The governors of all 50 states and the mayors of many large cities have assumed unto themselves the powers to restrict private personal choices and lawful public behavior in an effort to curb the spread of COVID-19.
They have done so not by enforcing previously existing legislation but by crafting their own executive orders, styling those orders as if they were laws, using state and local police to enforce those so-called laws and — presumably when life returns to normal and the courts reopen — prosecuting the alleged offenders in court.
It is hard to believe that any judge in America would permit a criminal trial of any person for violating a standard of behavior that has not been enacted into law by a legislature. We know this because under our system of representative government, separated powers and guaranteed liberties, only the legislative branch can craft laws and assign punishments for noncompliance. This is Constitutional Law 101. U.S. Supreme Court Justice Neil Gorsuch has written that the executive branch cannot enforce a law that it has written. If it does, we will have approached tyranny.
Have we approached tyranny already?
During the past eight weeks, governors and mayors have closed most businesses, public venues and houses of worship, prohibited public assembly and restricted travel — all of which they have unilaterally decreed to be nonessential.
In his terrifying novel “1984” — which posits a future of total control of all persons by the government and total control of the government by one political party — George Orwell argued that he who controls the meaning of words controls the laws as well.
That Orwellian truism has been manifested like never before here in America, where executive branch officeholders have used state and local police to restrain people from engaging in private and public behavior which they concede was lawful two months ago because today it is not deemed “essential.”
Frankly, I am surprised at the ferocity of police enforcement and the lameness of police compliance. The police have taken the same oaths to uphold the same Bill of Rights — it’s not the Bill of Safety; it’s the Bill of Rights — as have all other officeholders. The police also know that it is unlawful for them to obey an unlawful order, particularly when they use force.
The lockdown orders are all unlawful because none of them — none — has been enacted by a legislature, and all of them — all — interfere with fundamental liberties, each of which is guaranteed — guaranteed — by the U.S. Constitution.
Please don’t misunderstand me. I recognize the scientific value of personal efforts to control contagion. But under the Constitution, these social-distancing, wear-your-mask, shut-your-business, stay-at-home edicts constitute mere recommendations that should induce rational voluntary compliance, because the government in America is without lawful power to compel compliance.

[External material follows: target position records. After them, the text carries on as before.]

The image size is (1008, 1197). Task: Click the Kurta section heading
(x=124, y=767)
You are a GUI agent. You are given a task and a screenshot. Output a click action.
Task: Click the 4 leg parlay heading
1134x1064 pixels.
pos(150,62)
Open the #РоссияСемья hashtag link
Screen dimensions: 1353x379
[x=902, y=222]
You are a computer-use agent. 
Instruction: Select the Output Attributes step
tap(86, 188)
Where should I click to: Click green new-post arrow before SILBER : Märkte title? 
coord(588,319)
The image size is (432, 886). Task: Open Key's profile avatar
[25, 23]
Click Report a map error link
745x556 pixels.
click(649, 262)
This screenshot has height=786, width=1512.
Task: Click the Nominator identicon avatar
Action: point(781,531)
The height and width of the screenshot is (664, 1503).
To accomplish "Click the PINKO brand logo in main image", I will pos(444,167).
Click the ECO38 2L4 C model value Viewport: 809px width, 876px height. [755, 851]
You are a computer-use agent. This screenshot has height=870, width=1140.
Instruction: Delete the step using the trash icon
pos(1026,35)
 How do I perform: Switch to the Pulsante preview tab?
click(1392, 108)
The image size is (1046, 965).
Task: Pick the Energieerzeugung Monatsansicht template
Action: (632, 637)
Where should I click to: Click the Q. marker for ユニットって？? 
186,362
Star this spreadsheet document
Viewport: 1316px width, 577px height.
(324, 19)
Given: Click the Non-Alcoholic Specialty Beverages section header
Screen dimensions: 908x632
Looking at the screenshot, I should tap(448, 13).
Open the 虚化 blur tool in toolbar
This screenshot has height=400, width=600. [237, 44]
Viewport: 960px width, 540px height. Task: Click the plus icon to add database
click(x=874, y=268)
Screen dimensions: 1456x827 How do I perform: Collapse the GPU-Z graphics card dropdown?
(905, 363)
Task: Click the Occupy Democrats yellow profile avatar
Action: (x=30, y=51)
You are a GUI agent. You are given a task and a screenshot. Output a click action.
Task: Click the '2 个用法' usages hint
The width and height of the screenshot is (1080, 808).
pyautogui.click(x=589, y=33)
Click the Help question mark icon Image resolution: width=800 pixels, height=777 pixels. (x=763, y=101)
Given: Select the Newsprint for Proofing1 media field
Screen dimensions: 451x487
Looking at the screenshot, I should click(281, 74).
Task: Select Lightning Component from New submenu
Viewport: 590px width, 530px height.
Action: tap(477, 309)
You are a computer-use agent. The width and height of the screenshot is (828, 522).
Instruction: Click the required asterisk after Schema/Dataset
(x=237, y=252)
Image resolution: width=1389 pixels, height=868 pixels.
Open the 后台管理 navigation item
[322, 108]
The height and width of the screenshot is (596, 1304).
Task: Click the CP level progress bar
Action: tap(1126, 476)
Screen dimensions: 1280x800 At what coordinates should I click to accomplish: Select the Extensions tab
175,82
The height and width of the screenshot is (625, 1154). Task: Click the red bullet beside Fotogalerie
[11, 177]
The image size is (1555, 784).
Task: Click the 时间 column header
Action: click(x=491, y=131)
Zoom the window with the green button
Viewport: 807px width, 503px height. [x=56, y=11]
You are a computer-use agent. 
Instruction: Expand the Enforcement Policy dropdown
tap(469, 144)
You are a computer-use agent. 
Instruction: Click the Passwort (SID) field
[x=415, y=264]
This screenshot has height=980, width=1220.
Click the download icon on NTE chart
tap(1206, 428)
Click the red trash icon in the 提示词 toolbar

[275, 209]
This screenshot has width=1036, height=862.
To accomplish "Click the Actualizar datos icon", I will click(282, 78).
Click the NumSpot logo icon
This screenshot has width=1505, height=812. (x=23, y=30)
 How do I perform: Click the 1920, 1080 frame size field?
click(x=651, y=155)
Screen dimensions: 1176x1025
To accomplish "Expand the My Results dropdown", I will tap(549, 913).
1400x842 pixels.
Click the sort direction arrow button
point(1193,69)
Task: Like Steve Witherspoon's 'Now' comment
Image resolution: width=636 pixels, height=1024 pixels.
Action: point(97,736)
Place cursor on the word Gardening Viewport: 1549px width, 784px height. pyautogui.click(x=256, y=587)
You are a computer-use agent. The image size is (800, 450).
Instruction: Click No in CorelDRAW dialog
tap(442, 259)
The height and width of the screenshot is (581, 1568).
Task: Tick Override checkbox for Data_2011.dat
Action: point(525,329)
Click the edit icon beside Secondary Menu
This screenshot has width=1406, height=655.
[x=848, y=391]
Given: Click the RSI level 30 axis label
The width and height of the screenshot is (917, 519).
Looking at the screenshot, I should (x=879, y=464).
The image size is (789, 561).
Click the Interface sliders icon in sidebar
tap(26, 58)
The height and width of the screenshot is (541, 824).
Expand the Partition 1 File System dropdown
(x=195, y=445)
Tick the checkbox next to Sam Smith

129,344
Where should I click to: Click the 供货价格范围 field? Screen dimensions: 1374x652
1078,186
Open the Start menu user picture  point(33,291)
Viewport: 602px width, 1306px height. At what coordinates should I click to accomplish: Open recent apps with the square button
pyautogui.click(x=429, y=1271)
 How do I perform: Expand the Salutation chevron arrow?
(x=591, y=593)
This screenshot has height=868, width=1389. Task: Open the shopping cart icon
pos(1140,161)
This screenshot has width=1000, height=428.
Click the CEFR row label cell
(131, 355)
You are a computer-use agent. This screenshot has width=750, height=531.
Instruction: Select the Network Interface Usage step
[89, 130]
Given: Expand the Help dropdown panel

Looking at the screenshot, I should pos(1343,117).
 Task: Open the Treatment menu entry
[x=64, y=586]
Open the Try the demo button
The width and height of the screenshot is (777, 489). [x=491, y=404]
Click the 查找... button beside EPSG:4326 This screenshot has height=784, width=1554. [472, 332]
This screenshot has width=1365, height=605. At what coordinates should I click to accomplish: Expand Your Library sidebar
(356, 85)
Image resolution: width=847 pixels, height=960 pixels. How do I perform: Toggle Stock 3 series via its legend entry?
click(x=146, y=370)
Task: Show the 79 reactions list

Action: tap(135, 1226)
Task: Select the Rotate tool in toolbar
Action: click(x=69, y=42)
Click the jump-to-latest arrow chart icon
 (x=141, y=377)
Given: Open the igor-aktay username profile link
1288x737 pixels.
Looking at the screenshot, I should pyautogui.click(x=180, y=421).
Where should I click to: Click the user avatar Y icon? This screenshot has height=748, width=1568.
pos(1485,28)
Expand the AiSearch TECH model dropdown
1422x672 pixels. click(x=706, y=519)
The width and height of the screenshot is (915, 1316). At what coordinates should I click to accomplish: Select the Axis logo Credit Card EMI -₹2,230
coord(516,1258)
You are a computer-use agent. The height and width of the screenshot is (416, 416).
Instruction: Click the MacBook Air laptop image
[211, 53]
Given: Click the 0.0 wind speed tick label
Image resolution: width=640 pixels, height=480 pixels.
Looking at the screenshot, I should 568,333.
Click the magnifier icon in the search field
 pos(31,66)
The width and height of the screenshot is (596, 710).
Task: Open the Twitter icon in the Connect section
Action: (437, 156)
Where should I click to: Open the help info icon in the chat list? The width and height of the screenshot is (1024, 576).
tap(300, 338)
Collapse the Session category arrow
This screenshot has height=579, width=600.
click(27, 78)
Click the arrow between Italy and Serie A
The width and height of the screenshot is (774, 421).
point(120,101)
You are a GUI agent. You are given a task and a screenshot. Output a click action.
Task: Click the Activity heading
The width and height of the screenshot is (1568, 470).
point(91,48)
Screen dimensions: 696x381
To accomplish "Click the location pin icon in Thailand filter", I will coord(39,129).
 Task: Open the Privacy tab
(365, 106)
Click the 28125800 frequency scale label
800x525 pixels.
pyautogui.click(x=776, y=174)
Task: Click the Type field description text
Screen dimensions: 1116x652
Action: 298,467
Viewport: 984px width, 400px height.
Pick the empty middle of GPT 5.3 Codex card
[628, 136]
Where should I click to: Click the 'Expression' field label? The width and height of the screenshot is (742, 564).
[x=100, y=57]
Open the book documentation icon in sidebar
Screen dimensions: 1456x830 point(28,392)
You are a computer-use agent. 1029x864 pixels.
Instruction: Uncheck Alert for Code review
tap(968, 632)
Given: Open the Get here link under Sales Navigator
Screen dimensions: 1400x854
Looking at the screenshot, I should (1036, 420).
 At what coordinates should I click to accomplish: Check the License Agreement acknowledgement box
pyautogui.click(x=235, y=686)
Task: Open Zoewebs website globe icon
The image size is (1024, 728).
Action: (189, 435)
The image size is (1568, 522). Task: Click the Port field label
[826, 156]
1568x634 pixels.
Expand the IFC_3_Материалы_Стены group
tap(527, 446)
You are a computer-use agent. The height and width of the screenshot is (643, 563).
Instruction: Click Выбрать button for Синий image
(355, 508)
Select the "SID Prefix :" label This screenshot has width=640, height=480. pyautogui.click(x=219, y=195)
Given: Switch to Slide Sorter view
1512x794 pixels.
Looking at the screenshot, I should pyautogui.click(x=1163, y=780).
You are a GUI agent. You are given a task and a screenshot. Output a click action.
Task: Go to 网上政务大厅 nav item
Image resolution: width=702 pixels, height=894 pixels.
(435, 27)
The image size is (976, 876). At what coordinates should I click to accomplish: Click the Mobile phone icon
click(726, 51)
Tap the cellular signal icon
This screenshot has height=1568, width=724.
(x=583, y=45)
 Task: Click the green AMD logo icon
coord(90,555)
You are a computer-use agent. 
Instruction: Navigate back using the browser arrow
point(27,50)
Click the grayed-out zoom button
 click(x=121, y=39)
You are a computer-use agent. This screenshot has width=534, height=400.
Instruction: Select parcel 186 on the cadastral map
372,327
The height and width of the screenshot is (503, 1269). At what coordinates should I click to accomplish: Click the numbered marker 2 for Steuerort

The governors complain about resistance. They need to know that Americans will resist efforts to interfere in behavior that remains as moral, natural, lawful and constitutional as it was 60 days ago.
Last week, President Trump, sounding fed up with gubernatorial lockdown orders, declared that religious worship is essential — meaning, in his opinion, all houses of worship should be opened — and he offered that he was prepared to “override” any governors who disagreed with him.
When the president realized that he lacked any authority to override even unlawful gubernatorial decrees, he dispatched the Department of Justice to begin filing challenges to governors in federal courts and to argue that constitutional freedoms are being impaired by the states.
I applaud this, but it is too little, too late. Where was the DOJ when Catholic priests were threatened with arrest for saying Mass or distributing palms and when Jewish rabbis were put in COVID-19-infested jails for holding funerals? At all these religious events, folks freely chose to exercise their freedom to worship; and to take their chances.
These DOJ interventions provoked the question: Who should decide what goods, services or venues are essential — the states or the federal government? The question is Orwellian, as the answer is: neither of them. The government in America — state or federal — has no power and no right to determine what goods, services and venues are essential.
Those determinations have been for individuals to make since 1776, and those individual choices have been constitutionally protected from the feds since the Bill of Rights was ratified in 1791 and from the states since the 14th Amendment was ratified in 1868.
What is essential to the laborer or student or housewife may not be essential to the former Goldman Sachs partner who was elected governor of New Jersey, and who decreed last week, “It shall be the duty of every person or entity in this State … to cooperate fully” with his orders, or essential to the ideologue who is mayor of the Big Apple and who, for all his professed liberality, threatened to close permanently — permanently — businesses and houses of worship that flaut his guidelines.
A duty is undertaken voluntarily or by nature, not by executive command, New Jersey Gov. Phil Murphy. And the government cannot take property away from its owners except for a legitimate public use and only for just compensation, New York City Mayor Bill de Blasio.
Governors and mayors can make all the dictatorial pronouncements and threats that they wish. But they cannot use public assets to enforce them. And when they seek to use force, those from whom they seek it should decline the offer.
In America, we decide for ourselves what produces happiness. We have never delegated to the government — ever — the power to make personal choices for us.
And some of us are willing to take chances and even do “nonessential” things. The essence of the freedoms for which we have fought since 1776 is the liberty to be ourselves.
• Andrew P. Napolitano, a former judge of the Superior Court of New Jersey, is a regular contributor to The Washington Times. He is the author of nine books on the U.S. Constitution.